### Goal of the exercise
Only an exact repetition of the lines from the one holding "This screenshot has width=784, height=385." to the end of the data is wanted, with pictures left out.

(Stored records)
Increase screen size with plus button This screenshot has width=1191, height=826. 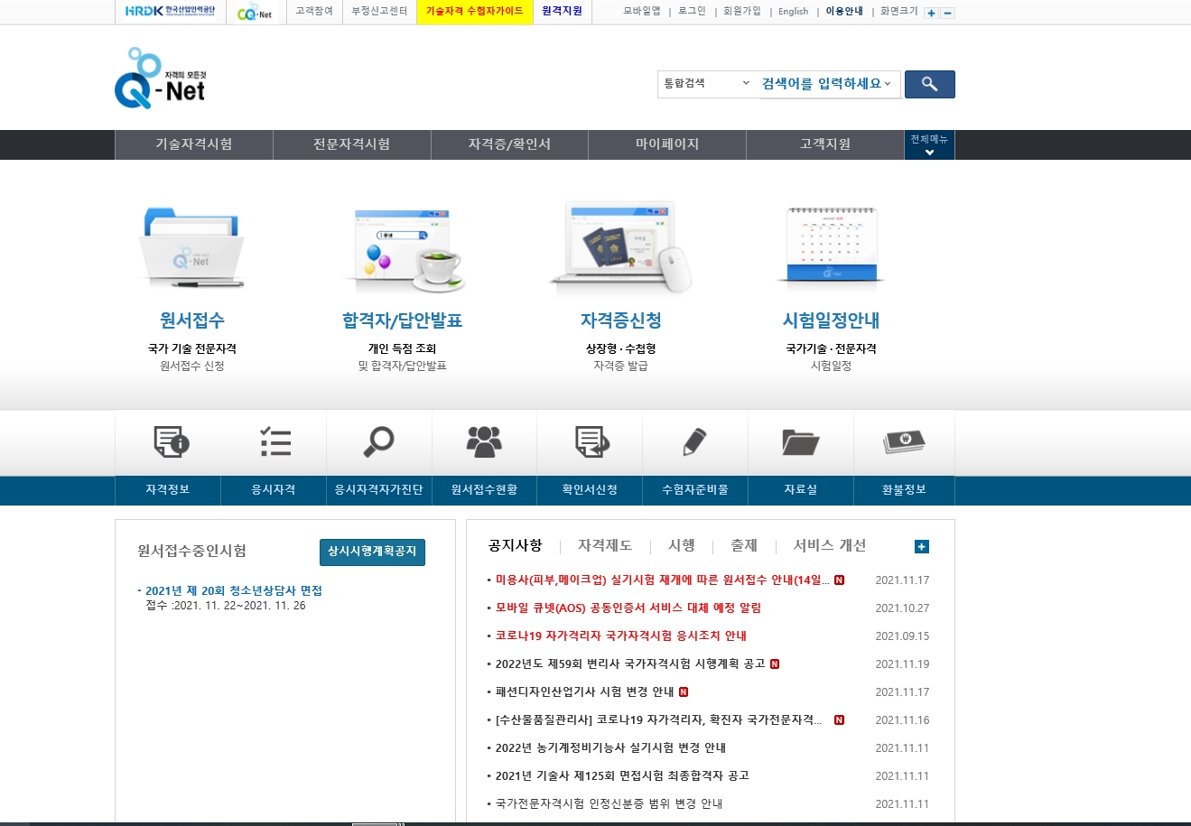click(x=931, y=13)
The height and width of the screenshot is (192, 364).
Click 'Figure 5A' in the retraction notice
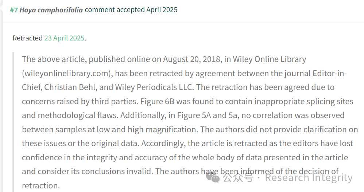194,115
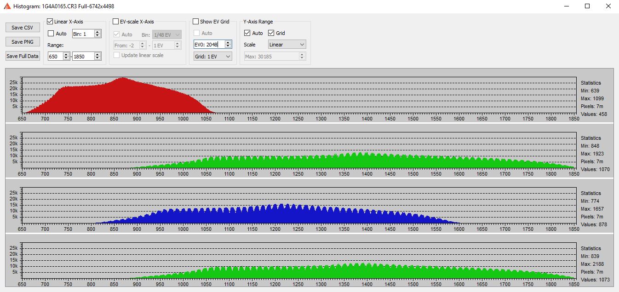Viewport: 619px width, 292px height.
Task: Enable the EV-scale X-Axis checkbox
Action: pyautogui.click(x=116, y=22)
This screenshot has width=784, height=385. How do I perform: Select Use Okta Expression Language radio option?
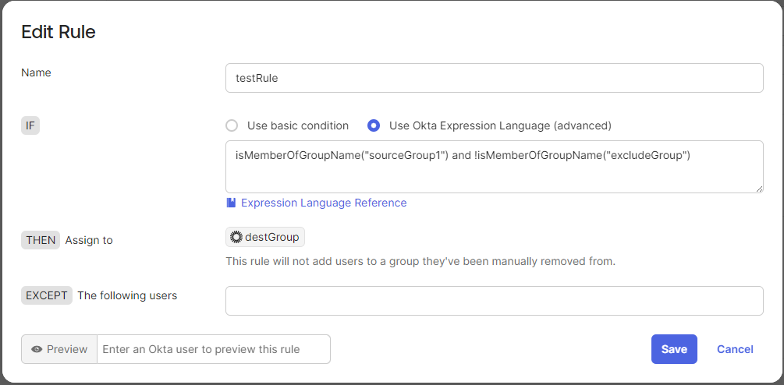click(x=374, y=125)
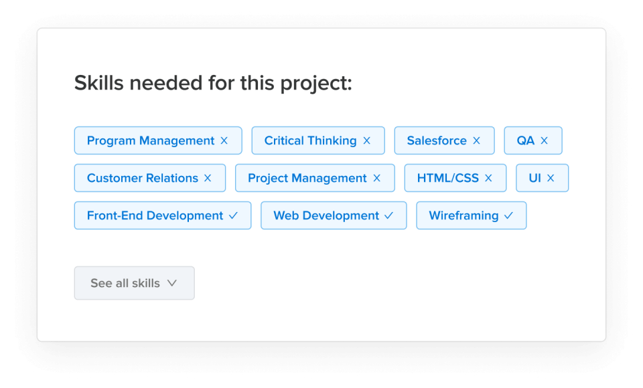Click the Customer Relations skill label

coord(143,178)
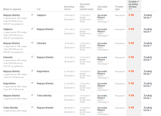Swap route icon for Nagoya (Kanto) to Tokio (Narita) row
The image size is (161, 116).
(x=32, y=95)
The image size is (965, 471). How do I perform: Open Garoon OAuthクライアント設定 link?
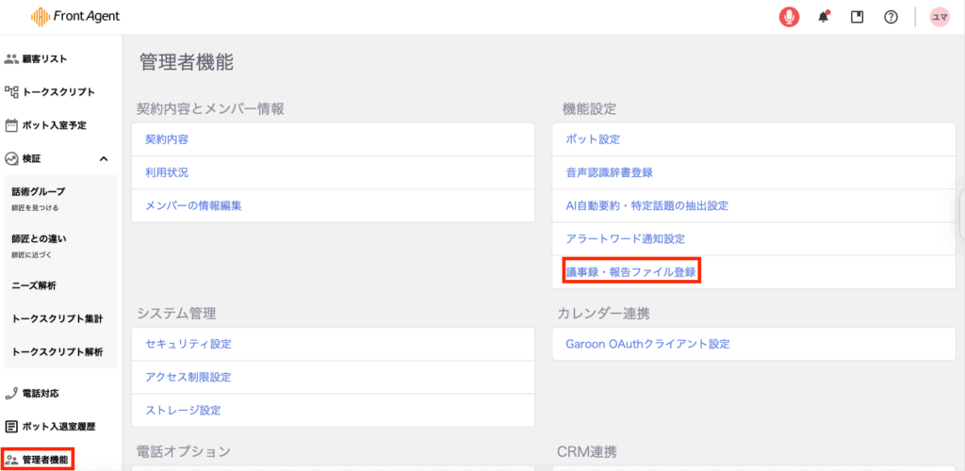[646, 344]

### Output below
This screenshot has width=784, height=385. How do I perform: Select Use Okta Expression Language radio option?
click(x=374, y=125)
Click the Customer Relations skill label

coord(143,178)
Swap route icon for Nagoya (Kanto) to Tokio (Narita) row
The image size is (161, 116).
(x=32, y=95)
The image size is (965, 471). How do I perform: Open Garoon OAuthクライアント設定 link?
[646, 344]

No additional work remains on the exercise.